MUNDO CÃO
Caio Beraldo
 
 

Não entendo o que o sujeito diz. Diz não, resmunga. Mas não é preciso ouvir as palavras, já que a mão estendida em minha direção já diz tudo. O rapaz me parece deficiente mental, mas curiosamente a cada mês está com roupas e tênis novos, e de pouco em pouco aparece com a roupa oficial de um conhecido time da capital. Eu o vejo todos os dias quando chego ao trabalho. Ele faz "rodízio" em todos os semáforos do Largo do Socorro.

Depois de meio dia de trabalho saio com os colegas para almoçar. Vamos a um bom restaurante, o preferido pelas pessoas que trabalham nos escritórios da região. Na saída, uma senhora, uns cinqüenta anos, segura o braço das pessoas com a mão direita, e com a esquerda faz um movimento em direção à própria boca. Não diz mais nada. E precisa? Alguns ajudam, outros ficam revoltados por ela tê-los tocado. Ela está ali todos os dias.

Às seis horas parto para buscar minha namorada no trabalho. Pego a Marginal Pinheiros inteira, congestionada como sempre. Nas laterais da pista ambulantes correm entre os carros para vender amendoim, pipoca e refrigerantes. São as únicas pessoas em São Paulo que torcem pelo tráfego, para que haja algum acidente que congestione ainda mais o medíocre sistema de trânsito. Conheço quase todos de rosto. Já comprei seus produtos. Alguns são desonestos.

Entro na Praça Panamericana. No primeiro semáforo há uma senhora, sempre com uma criança ao lado, pedindo esmola. Se não consegue uma moeda, pede um cigarro. No mesmo farol há também uma adolescente grávida, que além de pedir dinheiro flerta com os motoristas e pedestres. Ainda ali há um homem em uma cadeira de rodas motorizada, que vende balas e chicletes, além de meninos que fazem seus malabarismos.

O sinal abre, ando alguns metros e paro de novo no farol seguinte. Um homem que tem uma perna atrofiada passa de muletas olhando nos olhos dos motoristas. Faça chuva, faça sol, ou pode até nevar que todos os dias ele estará ali, de bermuda, mostrando pra todos o que o impede de trabalhar, tentando causar nas pessoas algum sentimento de culpa ou pena.

Novamente ando apenas alguns metros após a abertura no farol, e paro novamente. Desta vez é um homem musculoso em uma cadeira de rodas, com uma bola de basquete na mão. Ele faz diversos movimentos do esporte e depois passa por entre os carros para pedir uma contribuição. Ao final, se agarra à porta ou ao retrovisor de algum carro, para voltar de "carona" até seu ponto de partida.

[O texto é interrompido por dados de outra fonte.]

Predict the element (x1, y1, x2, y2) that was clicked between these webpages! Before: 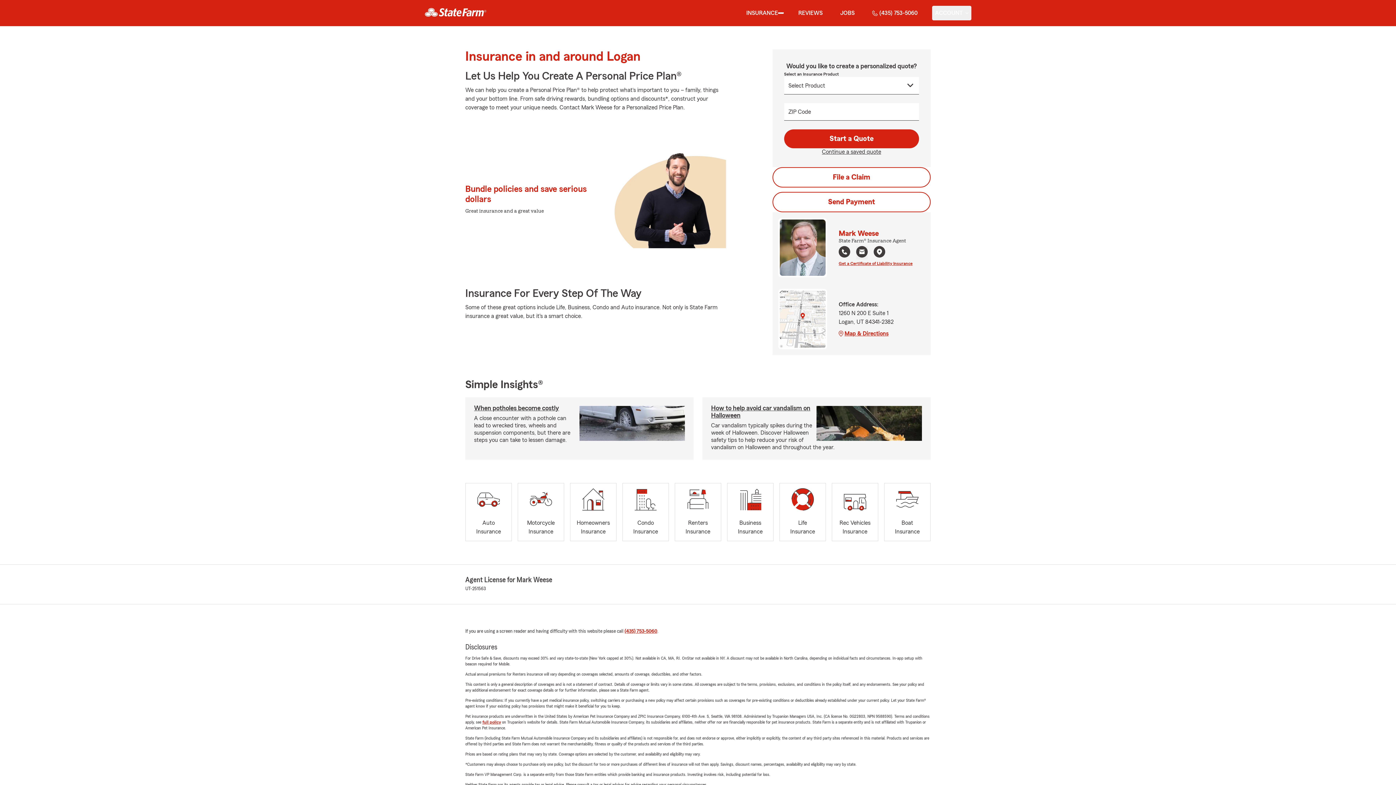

- "Fala com um aidético, senhor?". O homem, com uma só frase, já demonstra todo o preconceito que sofre diariamente, e aproveita para pedir uma contribuição em dinheiro ou roupas e mantimentos para o Lar dos Aidéticos.

Outro dia em uma travessa da Bandeirantes meia dúzia de crianças vieram pedir esmola no farol. Noite fria, estava com os vidros fechados. Elas passaram então ao ataque: batiam com as palmas das mãos em meu vidro, gritando "tio me dá um dinheiro". Atrás delas, sentado, estava o pai ou "responsável", sorrindo. Por sorte o sinal abriu logo, pois aquela situação conseguiu me irritar profundamente. Era óbvio que aquele homem havia ensinado aquilo às crianças. Acho que mais alguns segundos e eu teria descido pra tirar satisfações.

O uso de crianças é uma prática comum. Pais e mães levam seus filhos pequenos aos faróis para gerar o sentimento de pena. "Se não for pra mim, dá um dinheiro pro leite do menino". Há algum tempo estava na fila de uma das baladas da Rua dos Pinheiros. Era tarde, quase meia noite. Um menino de no máximo sete anos vinha a cada cinco minutos insistir pra que eu comprasse uma bala. Quando estava quase cedendo, percebi que ele sempre atravessava a rua para conversar com um homem, que apontava para as pessoas, passando as "dicas" de como e pra quem vender. Novamente, quase arrumei confusão com o sujeito.

São diferentes modalidades e técnicas para tentar fazer com que as pessoas que têm carro ou que saem à noite sintam-se culpadas. E funciona! A maioria das pessoas sente-se em débito por estar em melhor situação que aquele que pede esmola, mesmo vendo todos os meses seu salário emagrecer devido a taxas e impostos, e mesmo sabendo que uma simples esmola não vai diminuir o abismo social que existe não só nesta cidade, mas em todos os lugares. Seria muita pretensão minha tentar dar a solução para este problema neste modesto texto, mas certamente a esmola não é o caminho.

É... o mundo é cão! E não há ração para todos!